__Görevin amacı__: Lütfen "Identify the location of post-date: Oct" ifadesinin geçtiği satırdan başlayıp "This screenshot has height=758, width=980." ifadesinin geçtiği satıra kadar uzanan kayıtları, iki uçtaki satırlar da dahil olmak üzere kelimesi kelimesine tekrarlayın.

##### Alıştırma girdisi #####

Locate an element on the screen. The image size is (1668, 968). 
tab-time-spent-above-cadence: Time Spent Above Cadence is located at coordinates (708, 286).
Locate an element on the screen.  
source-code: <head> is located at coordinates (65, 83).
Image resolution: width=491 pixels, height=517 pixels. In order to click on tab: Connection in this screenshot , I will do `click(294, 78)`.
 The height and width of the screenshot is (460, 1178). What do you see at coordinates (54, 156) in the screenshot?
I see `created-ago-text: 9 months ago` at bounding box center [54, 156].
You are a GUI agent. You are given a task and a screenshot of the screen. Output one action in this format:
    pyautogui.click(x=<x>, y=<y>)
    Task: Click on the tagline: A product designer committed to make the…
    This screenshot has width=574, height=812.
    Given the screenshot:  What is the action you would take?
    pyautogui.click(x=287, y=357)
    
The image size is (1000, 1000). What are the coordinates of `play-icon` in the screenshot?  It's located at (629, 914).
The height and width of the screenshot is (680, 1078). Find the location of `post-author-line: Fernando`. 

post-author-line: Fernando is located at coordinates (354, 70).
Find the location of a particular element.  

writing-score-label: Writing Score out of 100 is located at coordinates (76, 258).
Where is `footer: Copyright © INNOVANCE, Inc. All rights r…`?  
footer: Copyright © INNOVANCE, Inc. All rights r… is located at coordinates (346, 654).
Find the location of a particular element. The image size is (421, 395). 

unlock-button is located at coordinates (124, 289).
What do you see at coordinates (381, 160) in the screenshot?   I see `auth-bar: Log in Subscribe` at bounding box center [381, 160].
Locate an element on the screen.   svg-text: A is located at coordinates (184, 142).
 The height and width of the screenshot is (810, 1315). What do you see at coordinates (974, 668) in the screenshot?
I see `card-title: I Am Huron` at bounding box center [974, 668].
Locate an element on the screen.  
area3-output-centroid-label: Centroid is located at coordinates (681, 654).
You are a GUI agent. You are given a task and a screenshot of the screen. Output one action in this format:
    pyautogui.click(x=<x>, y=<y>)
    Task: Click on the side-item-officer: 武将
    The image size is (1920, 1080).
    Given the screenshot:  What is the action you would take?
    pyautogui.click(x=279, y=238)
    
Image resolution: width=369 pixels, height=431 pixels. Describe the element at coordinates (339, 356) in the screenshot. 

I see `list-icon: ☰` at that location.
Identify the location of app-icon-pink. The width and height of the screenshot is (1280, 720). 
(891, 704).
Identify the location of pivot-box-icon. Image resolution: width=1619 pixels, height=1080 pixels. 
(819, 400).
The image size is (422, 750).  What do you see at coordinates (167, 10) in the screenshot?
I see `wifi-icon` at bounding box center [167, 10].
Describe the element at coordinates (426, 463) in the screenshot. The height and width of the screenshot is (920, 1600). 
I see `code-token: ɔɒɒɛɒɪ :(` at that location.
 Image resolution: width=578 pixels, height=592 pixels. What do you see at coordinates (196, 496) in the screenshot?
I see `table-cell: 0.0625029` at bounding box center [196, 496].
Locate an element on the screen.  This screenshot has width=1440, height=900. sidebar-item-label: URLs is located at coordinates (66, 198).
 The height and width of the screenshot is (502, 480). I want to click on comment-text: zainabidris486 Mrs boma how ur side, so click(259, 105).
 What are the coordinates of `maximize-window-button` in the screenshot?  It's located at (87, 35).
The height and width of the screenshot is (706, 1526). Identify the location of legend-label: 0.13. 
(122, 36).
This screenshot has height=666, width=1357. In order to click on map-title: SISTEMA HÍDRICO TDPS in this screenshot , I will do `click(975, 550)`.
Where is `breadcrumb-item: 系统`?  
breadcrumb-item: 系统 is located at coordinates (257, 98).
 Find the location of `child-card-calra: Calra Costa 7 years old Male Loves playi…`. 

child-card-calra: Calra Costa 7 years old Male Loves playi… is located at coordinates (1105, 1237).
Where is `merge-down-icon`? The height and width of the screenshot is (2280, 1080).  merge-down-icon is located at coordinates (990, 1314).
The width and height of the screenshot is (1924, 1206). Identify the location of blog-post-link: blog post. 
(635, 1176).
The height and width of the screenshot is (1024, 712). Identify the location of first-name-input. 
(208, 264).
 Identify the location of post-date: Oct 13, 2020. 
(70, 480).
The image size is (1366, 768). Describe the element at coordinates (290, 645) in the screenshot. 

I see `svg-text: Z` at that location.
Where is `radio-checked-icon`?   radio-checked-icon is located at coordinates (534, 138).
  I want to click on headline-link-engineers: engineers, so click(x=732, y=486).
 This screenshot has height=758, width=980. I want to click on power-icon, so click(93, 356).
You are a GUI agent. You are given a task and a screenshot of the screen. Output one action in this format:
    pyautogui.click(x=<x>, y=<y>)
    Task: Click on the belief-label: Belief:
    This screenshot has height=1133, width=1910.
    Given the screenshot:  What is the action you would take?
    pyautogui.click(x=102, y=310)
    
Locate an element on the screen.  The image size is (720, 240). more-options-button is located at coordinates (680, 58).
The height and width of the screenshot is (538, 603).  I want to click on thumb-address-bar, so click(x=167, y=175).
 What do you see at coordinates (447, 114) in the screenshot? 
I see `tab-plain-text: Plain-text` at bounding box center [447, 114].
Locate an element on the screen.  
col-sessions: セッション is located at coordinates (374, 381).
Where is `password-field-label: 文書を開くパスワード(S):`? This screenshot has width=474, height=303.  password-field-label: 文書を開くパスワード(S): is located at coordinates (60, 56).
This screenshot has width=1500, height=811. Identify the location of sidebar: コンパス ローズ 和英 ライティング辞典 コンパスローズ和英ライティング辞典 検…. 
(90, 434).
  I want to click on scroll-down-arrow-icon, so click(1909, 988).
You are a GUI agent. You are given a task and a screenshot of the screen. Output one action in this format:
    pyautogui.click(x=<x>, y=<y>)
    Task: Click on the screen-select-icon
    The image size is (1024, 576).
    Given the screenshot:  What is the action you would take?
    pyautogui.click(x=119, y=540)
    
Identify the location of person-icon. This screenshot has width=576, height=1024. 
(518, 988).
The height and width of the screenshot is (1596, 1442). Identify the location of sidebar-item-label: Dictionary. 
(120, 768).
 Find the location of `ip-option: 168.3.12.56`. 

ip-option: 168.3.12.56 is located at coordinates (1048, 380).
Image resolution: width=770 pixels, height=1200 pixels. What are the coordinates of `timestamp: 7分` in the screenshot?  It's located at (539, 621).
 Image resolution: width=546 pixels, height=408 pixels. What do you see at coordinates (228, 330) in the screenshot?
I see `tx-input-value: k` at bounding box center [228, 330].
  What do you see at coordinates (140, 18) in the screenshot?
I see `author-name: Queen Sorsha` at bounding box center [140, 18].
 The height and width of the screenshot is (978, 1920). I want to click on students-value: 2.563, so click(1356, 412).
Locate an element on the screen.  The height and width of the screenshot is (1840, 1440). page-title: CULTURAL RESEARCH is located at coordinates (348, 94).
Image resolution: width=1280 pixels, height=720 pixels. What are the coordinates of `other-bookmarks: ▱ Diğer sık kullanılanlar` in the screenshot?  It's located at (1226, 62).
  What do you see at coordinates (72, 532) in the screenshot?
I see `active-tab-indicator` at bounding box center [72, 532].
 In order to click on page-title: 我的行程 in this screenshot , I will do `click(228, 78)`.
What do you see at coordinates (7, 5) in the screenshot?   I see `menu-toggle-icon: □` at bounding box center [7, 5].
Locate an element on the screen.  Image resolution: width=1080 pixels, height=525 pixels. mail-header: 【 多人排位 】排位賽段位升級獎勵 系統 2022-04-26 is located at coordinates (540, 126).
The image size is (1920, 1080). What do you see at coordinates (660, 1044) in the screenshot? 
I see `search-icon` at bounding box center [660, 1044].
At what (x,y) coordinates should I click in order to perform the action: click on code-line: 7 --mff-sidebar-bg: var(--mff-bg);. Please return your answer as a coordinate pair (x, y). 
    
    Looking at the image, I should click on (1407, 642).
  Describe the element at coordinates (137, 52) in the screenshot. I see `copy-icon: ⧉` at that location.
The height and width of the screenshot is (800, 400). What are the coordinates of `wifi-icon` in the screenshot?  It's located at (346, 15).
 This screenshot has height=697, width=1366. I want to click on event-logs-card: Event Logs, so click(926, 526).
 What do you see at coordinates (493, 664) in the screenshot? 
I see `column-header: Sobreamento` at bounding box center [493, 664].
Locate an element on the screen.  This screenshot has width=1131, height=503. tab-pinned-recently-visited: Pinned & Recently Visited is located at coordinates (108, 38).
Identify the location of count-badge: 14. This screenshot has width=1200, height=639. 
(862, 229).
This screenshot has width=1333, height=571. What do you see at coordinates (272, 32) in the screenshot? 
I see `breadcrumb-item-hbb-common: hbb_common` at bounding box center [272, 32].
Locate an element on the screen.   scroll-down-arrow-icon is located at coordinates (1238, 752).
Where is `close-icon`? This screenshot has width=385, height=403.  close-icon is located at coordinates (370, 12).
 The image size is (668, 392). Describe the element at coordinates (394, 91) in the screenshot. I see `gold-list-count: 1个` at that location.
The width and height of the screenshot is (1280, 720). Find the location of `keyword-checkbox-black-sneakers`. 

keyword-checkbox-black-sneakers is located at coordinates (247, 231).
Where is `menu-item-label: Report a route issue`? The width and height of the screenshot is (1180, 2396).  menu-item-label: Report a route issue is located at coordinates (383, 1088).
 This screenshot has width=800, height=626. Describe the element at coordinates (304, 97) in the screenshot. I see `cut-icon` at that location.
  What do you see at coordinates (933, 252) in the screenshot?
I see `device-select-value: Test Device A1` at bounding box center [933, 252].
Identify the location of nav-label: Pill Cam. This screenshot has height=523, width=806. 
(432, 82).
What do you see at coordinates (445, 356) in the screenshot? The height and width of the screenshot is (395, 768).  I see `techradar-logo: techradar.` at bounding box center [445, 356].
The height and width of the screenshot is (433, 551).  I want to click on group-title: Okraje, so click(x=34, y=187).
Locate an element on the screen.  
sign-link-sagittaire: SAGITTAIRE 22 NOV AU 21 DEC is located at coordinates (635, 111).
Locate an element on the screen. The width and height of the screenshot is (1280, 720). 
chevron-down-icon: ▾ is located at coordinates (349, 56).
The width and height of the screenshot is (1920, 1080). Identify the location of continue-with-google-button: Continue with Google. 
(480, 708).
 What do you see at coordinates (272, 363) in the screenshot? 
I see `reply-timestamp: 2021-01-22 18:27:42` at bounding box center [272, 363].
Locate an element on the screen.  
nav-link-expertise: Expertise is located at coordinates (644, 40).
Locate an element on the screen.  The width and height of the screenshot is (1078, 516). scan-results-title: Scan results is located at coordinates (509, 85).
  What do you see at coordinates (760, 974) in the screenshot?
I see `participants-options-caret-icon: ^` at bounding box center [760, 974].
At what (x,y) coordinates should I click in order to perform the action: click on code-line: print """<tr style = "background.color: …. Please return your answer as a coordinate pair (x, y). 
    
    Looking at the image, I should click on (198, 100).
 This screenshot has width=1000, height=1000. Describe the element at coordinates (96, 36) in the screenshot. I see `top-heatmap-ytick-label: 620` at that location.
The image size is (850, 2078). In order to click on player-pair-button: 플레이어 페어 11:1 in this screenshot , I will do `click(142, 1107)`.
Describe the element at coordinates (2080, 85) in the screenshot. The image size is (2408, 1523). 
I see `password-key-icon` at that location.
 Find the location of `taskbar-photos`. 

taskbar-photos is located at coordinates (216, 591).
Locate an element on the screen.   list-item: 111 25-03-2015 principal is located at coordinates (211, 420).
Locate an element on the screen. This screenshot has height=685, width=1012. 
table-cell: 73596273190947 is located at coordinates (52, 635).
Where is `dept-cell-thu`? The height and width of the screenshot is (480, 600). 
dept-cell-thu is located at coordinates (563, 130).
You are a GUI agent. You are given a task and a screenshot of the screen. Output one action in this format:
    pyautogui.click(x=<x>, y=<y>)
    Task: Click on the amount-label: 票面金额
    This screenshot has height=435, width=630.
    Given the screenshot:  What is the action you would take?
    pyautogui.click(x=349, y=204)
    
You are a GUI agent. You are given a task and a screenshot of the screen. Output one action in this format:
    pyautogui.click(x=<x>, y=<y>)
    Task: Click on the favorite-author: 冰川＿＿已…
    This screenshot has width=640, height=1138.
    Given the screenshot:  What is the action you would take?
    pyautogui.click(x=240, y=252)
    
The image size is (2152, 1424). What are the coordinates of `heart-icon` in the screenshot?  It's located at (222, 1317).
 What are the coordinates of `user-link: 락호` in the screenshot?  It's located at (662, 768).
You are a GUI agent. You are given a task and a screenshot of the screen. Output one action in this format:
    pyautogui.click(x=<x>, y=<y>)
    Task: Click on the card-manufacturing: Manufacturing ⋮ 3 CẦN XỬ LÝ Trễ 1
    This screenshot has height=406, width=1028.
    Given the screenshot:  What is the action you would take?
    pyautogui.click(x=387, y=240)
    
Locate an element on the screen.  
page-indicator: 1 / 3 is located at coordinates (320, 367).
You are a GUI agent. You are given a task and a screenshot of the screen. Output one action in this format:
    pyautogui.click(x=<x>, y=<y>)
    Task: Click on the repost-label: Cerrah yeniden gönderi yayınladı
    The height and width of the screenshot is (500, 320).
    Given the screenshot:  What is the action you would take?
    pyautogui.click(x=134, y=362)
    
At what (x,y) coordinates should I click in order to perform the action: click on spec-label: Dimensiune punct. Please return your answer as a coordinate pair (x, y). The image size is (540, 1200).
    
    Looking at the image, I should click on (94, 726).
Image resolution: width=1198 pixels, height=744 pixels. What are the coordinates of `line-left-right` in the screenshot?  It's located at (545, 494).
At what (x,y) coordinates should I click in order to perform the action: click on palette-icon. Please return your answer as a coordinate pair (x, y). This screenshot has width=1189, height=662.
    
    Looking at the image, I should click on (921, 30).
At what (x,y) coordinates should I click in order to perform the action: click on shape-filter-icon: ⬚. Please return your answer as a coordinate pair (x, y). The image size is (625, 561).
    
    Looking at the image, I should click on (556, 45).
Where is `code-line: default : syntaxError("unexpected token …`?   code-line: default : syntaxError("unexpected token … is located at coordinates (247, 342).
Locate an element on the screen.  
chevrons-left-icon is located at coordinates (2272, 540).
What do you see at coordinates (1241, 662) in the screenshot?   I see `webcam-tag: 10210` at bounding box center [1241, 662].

#####

__Tamamlanan görev__:
 Identify the location of post-date: Oct 13, 2020. 
(70, 480).
The image size is (1366, 768). Describe the element at coordinates (290, 645) in the screenshot. 

I see `svg-text: Z` at that location.
Where is `radio-checked-icon`?   radio-checked-icon is located at coordinates (534, 138).
  I want to click on headline-link-engineers: engineers, so click(x=732, y=486).
 This screenshot has height=758, width=980. I want to click on power-icon, so click(93, 356).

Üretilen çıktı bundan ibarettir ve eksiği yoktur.